The Punchbowl 16th at Hackensack Golf Club, a 1924 Charles Banks design. The club has been restoring the sharpness to Banks’s templates in recent years, and the results thus far have been outstanding. The overall quality of the golf in this area of NJ is absolutely remarkable. pic.twitter.com/ChM7XSX2bE
— LinksGems Golf Photos (@LinksGems) August 4, 2018
Fishers Island (N.Y.)—4th hole
Another Raynor design, the par-four 4th hole boasts a spectacular combo of an Alps feature along with a truly memorable Punchbowl. A drive to a raised fairway leaves players facing a blind shot over a mound, or Alps, to a green that sits about 30 feet below the fairway, ringed by a mound and backed by ocean.
The Creek Club (N.Y.)—6th hole
The par-four 6th at this Long Island gem is also unique, as Raynor and Macdonald incorporated a reverse Redan green (which slopes front to back and falls away to the right) with a lower profile Punchbowl that has a small opening to the green on the front left side. Approach shots here aren’t blind and ideally necessitate a fade, at least from righthanders, to best access the pin.
The Punchbowl par-4 6th at The Creek is one of the most popular requests I get. People just love this rendition of the classic Raynor template, and with good reason – following Gil Hanse’s restoration, it’s one of the best golf holes on Long Island … and beyond. pic.twitter.com/Omh0y6SO1W
— LinksGems Golf Photos (@LinksGems) May 1, 2020
Sand Valley (Wis.)—17th hole
The 17th hole at the Bill Coore and Ben Crenshaw-designed Sand Valley course at the central Wisconsin resort of the same name is a terrific example of a Punchbowl accessible to the public. The uphill par three plays to a green surrounded by bold slopes that funnel the ball toward the putting surface.
Black Creek Club (Tenn.)—6th hole
Brian Silva created a Punchbowl green on the mid-length par-five 6th hole at this Tennessee course, with a lengthy hill about 100 yards out that blocks a player’s view of the green. The hole slopes downhill toward the squared-off green after the hill, with a target pole helping show the desired line of attack for blind shots.

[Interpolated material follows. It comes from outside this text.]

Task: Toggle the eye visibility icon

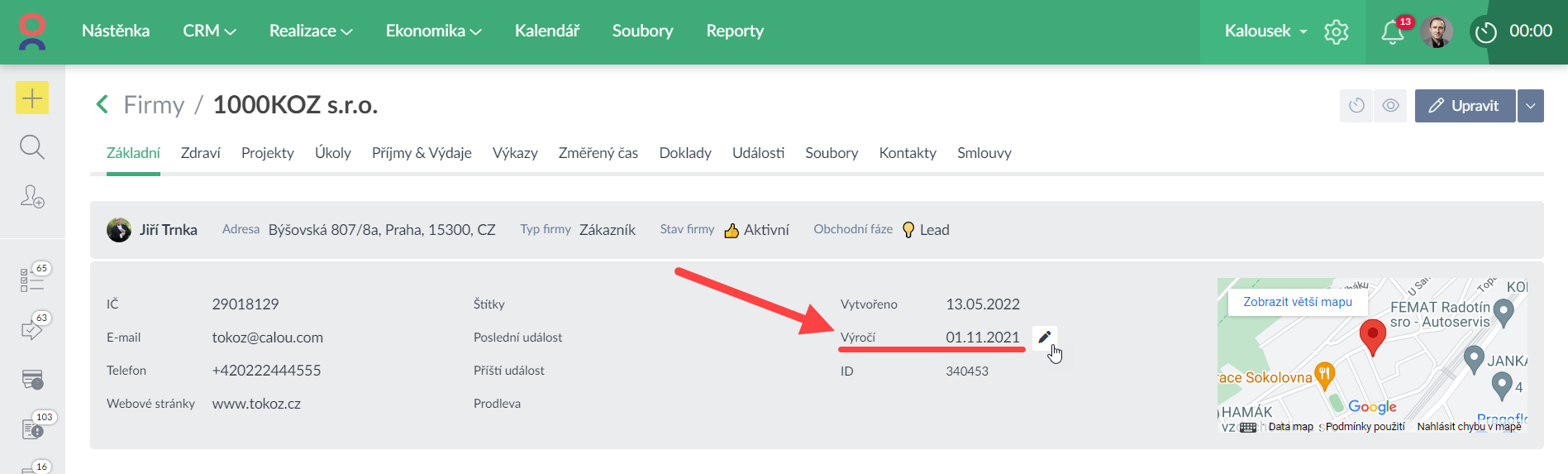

Mountain Lake (Fla.)—15th hole
While not fully blind, you can’t see the putting surface itself on the short par-four 15th hole at Mountain Lake, one of only two remaining Raynor routings in Florida. There’s a notably higher slope on the left side of the green that can be used as a kickboard to funnel balls toward certain pin positions.
#TemplateTuesday – the #Punchbowl at Mountain Lake, like the other templates here, is subtle but expertly rendered pic.twitter.com/PMMDMn9arU
— LinksGems Golf Photos (@LinksGems) August 10, 2016
Essex County Country Club (N.J.)—14th hole
The 14th hole at this North Jersey club built by Raynor and Banks is a shorter, uphill par four that features a Lion’s Mouth bunker as well as a Punchbowl green. There are openings on the front of the green, on either side of the yawning bunker, but it’s a tricky, semi-blind approach that’s uphill all the way.

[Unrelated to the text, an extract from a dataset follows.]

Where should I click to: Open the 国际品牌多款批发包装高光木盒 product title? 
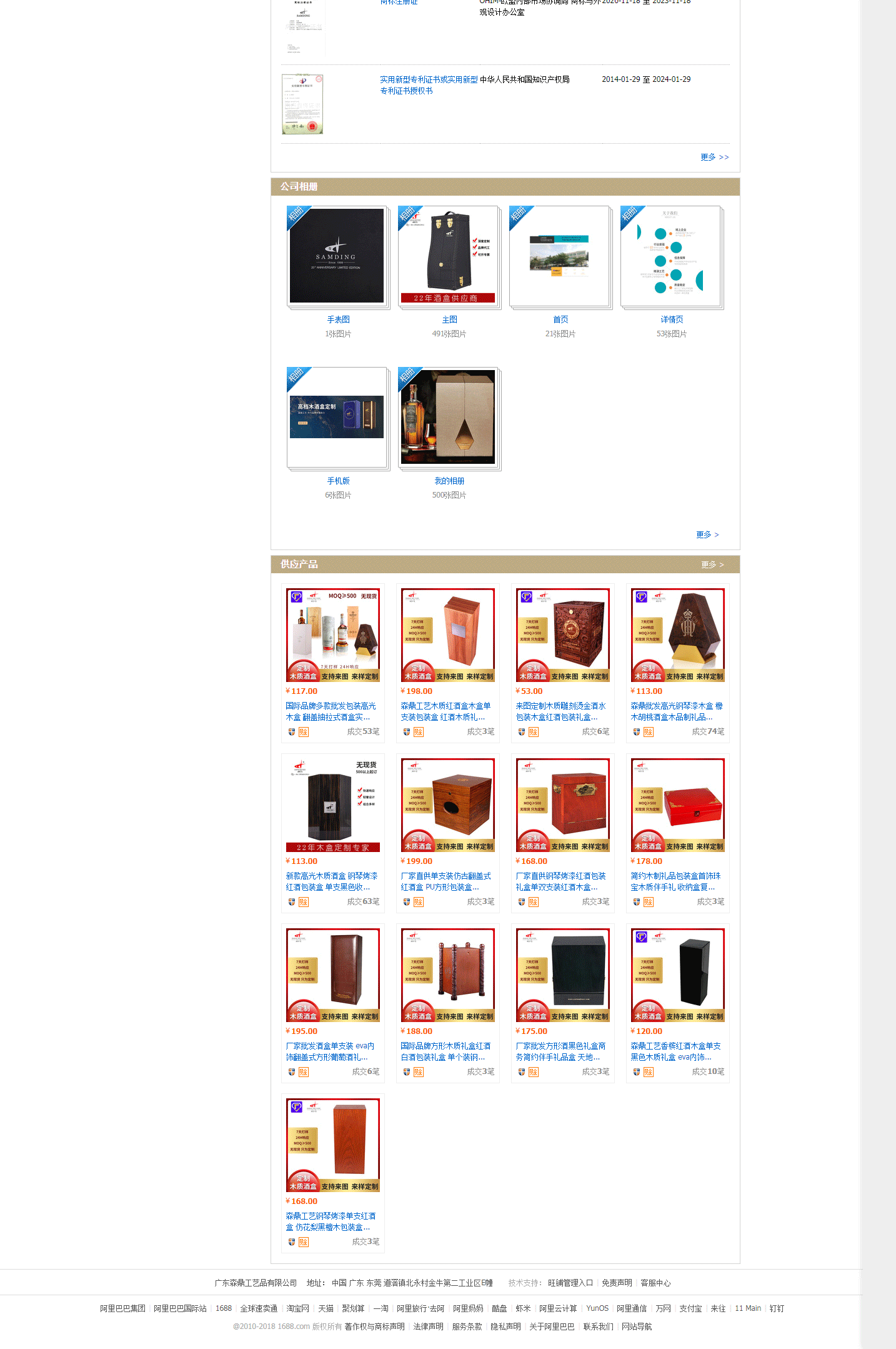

The fog descends on the Punchbowl green at the 301-yard uphill par-4 14th at Essex County Country Club. The green has many humps and bumps, the most prominent of which runs through the rough and across the putting surface. A fun and unique rendition of this template concept. pic.twitter.com/15StiDgWEB
— LinksGems Golf Photos (@LinksGems) May 19, 2018
St. Louis Country Club (Mo.)—5th hole
Another interesting take on the Punchbowl template, the par-five 5th at St. Louis CC plays downhill but features a blind approach shot to a green that’s backed by a stream.
The par-5 5th at St. Louis Country Club – an Alps/Punchbowl template in the vein of Sleepy Hollow rather than NGLA, Macdonald used a sunken green below fairway level to create the blind Alps effect. Uniquely, the bowled green is backed by a stonewalled burn. A terrific hole. pic.twitter.com/9HXOfurHJ1
— LinksGems Golf Photos (@LinksGems) March 24, 2019
Which of these Punchbowl holes is your favorite? Are there other examples not included here that you like best? If so, why?